La Reserva Federal frena nuevos recortes
La Reserva Federal de EE. UU., bajo la presidencia de Jerome Powell, decidió mantener los tipos de interés sin cambios en su primera reunión de 2026, situando el rango objetivo entre 3,50% y 3,75%. La decisión, ampliamente esperada por el mercado, refuerza la estrategia de cautela del banco central ante un entorno económico todavía marcado por incertidumbre.
División interna en el FOMC
Aunque la mayoría del Comité Federal de Mercado Abierto (FOMC) respaldó la pausa, dos miembros votaron a favor de un recorte de 25 puntos básicos, reflejando tensiones internas sobre el equilibrio entre crecimiento económico y control de la inflación. Powell reconoció estas diferencias, pero subrayó que el consenso general es actuar con prudencia.
Inflación y empleo, bajo vigilancia
Powell reiteró que la inflación sigue algo por encima del objetivo, mientras que el mercado laboral muestra señales mixtas: creación de empleo moderada y una tasa de paro que empieza a estabilizarse. En este contexto, la Fed se mantiene dependiente de los datos, descartando compromisos anticipados sobre futuros recortes.

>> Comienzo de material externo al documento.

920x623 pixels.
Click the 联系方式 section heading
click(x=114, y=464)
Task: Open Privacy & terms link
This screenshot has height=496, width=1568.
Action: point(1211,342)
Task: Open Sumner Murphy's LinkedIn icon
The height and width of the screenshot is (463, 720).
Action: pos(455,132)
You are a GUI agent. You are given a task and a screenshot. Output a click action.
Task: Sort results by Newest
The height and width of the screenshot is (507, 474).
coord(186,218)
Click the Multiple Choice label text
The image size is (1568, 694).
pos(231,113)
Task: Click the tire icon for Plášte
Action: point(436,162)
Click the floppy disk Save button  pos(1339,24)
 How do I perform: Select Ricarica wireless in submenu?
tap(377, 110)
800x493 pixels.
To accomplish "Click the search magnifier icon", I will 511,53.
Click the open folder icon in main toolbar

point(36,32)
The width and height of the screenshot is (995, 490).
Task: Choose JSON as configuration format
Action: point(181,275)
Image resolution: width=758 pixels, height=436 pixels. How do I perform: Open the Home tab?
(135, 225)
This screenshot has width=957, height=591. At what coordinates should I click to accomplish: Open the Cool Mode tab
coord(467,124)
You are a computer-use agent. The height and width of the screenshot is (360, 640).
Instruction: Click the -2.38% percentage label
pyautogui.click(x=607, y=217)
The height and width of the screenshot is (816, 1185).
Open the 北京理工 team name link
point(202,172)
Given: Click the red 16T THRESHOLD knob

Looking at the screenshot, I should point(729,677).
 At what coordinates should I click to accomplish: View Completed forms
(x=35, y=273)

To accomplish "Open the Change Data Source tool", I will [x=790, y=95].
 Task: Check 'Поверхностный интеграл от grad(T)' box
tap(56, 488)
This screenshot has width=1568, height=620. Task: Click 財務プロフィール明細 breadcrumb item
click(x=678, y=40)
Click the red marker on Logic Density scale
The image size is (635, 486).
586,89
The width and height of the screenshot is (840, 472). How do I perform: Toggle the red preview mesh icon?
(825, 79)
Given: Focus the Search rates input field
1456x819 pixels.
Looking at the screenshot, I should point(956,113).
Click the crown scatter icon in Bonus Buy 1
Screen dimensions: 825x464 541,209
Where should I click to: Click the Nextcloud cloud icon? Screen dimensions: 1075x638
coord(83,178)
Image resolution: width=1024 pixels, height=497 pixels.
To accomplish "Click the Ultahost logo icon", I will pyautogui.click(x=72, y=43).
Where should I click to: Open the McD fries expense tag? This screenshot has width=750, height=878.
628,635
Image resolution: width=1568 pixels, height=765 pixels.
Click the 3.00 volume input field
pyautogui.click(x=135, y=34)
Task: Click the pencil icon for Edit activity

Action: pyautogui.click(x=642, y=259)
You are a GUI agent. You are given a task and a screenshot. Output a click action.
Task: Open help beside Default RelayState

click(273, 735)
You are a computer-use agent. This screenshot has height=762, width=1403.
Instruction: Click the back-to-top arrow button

Presiones políticas y credibilidad institucional
El presidente de la Fed también dejó claro que las presiones políticas no influyen en las decisiones de política monetaria. En un momento de especial sensibilidad institucional en EE. UU., Powell insistió en la independencia del banco central como pilar clave para la estabilidad financiera.
Impacto en los mercados
Tras el anuncio, Bitcoin y Ethereum se mantuvieron estables, reflejando que la decisión ya estaba descontada. Los mercados financieros interpretan el mensaje de Powell como una señal de continuidad, con expectativas de que el primer recorte de 2026 llegue más adelante, si los datos lo permiten.
Conclusión
Jerome Powell dejó un mensaje claro: la Fed no tiene prisa. Con la inflación aún presente y un crecimiento que resiste, el banco central opta por ganar tiempo y observar, incluso en un entorno de presión política y expectativas de los mercados. La política monetaria estadounidense entra así en 2026 con un enfoque conservador y flexible.